I’ve been thinking about this and advocating it for the past couple of months and it’s probably a good idea to formulate the plan on a roadmap (soon to come!). I’ll try to take this opportunity to write briefly and informally what I think might be a good starting point for a roadmap w.r.t. the new Stan compiler and what it enables. [x] indicates stuff that’s already been done (often by @Matthijs!), [ ] is stuff to do that no one is working on, and [XX%] is in progress by someone roughly XX% done. Skip to the last section to focus on the work on symbolic derivatives for Stan functions that can start right away!
Stanc3 vague draft roadmap
Phase 1: stanc3 replicates all Stan 2 functionality
[x] Parse all valid Stan 2 models
[x] Reject all invalid Stan 2 models
[x] Output decent error messages that seem at least as good as those from Stan 2
[x] Define the final Abstract Syntax Tree and an s-expression representation of it as a third-party hook
[95%] Define the Middle Intermediate Representation (MIR) on which we will run optimization passes and output C++ code
[ ] Use static & data flow analysis to add dependency information to the MIR indicating which statements impact other, later statements
[ ] Construct optimization passes like Common Sub-expression Elimination, Loop-invariant Code Motion, peephole algebraic optimizations (
log(1-x) -> log1m(x), etc).
[ ] Use @mgorinova’s work to analyze the proper blocks for Stan statements to be in for maximum performance
[45%] Emit a Stan model in C++ that uses the Stan Math library (Sean, Bob)

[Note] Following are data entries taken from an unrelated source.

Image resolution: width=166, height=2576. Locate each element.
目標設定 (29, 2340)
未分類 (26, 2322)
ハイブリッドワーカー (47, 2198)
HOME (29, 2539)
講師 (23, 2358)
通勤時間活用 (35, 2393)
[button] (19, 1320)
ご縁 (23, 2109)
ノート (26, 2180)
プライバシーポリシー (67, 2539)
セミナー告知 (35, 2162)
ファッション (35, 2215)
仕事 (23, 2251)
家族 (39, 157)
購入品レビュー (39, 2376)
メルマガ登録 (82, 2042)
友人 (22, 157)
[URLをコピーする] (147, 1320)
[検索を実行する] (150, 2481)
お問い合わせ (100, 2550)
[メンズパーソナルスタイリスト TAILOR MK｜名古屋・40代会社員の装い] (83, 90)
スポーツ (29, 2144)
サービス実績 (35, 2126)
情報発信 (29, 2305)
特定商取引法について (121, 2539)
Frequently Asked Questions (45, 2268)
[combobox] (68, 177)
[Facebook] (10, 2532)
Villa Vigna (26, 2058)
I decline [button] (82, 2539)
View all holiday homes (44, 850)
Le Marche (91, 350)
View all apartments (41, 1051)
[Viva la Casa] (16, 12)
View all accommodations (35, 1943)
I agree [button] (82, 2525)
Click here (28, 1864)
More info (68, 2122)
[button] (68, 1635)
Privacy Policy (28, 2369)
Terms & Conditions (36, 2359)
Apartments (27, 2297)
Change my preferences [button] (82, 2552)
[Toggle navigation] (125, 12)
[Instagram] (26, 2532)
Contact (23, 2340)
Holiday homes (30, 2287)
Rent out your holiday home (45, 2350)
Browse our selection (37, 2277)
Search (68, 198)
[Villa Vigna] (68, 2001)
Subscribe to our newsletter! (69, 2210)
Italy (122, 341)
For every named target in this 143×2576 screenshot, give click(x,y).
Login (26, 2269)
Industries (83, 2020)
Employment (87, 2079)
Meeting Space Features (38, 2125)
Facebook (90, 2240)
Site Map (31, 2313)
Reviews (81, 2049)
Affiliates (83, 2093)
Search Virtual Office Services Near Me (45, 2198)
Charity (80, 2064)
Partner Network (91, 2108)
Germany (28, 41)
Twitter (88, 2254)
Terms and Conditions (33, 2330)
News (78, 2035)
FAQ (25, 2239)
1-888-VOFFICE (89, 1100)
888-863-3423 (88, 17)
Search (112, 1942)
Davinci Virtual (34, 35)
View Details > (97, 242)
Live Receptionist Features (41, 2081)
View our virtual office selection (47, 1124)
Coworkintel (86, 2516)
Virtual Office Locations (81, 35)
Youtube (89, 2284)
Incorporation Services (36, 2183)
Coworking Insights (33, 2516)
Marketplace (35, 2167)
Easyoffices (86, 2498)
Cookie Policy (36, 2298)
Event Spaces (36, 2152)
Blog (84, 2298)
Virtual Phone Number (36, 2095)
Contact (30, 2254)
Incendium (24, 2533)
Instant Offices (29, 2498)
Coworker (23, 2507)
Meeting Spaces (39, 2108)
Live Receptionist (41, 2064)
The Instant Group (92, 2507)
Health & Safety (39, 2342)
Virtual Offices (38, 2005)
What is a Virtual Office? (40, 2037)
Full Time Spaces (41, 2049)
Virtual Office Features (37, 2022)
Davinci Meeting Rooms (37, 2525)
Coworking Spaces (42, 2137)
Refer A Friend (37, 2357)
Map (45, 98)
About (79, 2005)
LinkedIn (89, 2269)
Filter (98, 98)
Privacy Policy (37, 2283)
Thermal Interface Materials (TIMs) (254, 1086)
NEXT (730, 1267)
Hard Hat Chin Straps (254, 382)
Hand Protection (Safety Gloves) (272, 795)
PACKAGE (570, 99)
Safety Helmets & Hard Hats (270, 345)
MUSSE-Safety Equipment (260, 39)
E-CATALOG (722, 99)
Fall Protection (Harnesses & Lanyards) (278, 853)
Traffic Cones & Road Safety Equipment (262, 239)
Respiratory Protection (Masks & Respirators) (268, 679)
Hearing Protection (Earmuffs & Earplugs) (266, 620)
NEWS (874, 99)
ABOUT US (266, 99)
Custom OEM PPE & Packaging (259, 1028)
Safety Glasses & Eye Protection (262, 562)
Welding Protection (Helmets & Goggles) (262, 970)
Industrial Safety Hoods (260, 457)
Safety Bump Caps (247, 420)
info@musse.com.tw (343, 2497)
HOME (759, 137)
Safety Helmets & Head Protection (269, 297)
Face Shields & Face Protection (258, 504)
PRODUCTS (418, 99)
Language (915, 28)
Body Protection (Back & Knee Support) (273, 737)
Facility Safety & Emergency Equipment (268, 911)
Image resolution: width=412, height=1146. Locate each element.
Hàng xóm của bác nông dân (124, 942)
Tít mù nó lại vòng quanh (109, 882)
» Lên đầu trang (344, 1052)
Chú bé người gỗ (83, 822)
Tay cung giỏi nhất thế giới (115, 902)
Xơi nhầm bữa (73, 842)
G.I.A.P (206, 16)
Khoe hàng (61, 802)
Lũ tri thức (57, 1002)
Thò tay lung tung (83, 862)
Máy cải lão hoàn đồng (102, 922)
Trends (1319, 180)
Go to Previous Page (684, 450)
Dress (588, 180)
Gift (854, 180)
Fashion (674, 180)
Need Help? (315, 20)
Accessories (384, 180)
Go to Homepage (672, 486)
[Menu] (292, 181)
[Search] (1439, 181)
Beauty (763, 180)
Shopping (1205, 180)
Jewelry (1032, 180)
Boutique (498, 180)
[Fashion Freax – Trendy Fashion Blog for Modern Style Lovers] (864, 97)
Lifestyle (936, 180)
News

[ ] Emit Tensorflow Probability or PyTorch Python code from the MIR
[ ] Use symbolic differentiation on Stan functions if possible to define analytic gradients automatically.
[ ] Move as much of the Math library into Stan code as possible, where leveraging the symbolic derivatives is equally performant and where we can do whole-program optimization on the resulting Stan program + Stan Math library MIR
Phase 2: Compatible Stan Language additions
Nothing here is done yet, but we have some goals:
- Allow users to more easily define and share libraries of Stan functions and models (model fragments? structs?)
- Make it easier to deal with incoming categorical data (dictionaries?)
- Add user-defined gradients, at least for first-order derivatives
- Add mechanism for annotating Stan code (e.g. for grouping parameters, sending things to the GPU, outputting variables or suppressing their output, function purity, broadcasting, etc).
Phase 3: Backwards incompatibility
We’ll need to remove certain things that are currently valid Stan to aid in the development of future features. This will include all things currently marked “deprecated” by the latest Stan 2 compiler, but otherwise this list is pretty up in the air. The only certainty seems to be that we need to change where the array size goes when declaring an array. I’d also like to consider removing arrays of doubles from the language. (@Bob_Carpenter what else goes here? I’m blanking)
Adding symbolic differentiation
To add this, we’ll need to access a symbolic differentiation library from OCaml (so that it can operate on the MIR). One likely candidate seems to be the C++ backend that drives SymPy, SymEngine. There is a half-done ocaml backend that tries to work with it here that we could try to leverage. I am looking for recommendations of other packages that we might be able to distribute with our code and use from OCaml - do you @wds15 or @andre.pfeuffer know if Sage, Maxima, Mathematica, etc would be usable in that way? Either way, the steps here can begin right away! Here is what I think the steps look like, super roughly:
- Get the symbolic differentiation engine linking with OCaml in our build process.
- Write the adapter necessary to convert between MIR and whatever input format the differentiation library uses, and back again.
- Add something to MIR such that we can represent the jacobian code necessary, and figure out how to represent the conglomerate of the original function with its jacobian. I think we likely want to end up constructing a single function that returns both a value and its gradient, but we might need to adjust the MIR to make that possible (e.g. add tuple return types, or a special global var a la
- See how far that gets us! We’ll also need robustness measures / heuristics to back off from a symbolic derivative if it seems like it will be slower than what we’d get through autodiff, or if deriving the symbolic derivative would take too long.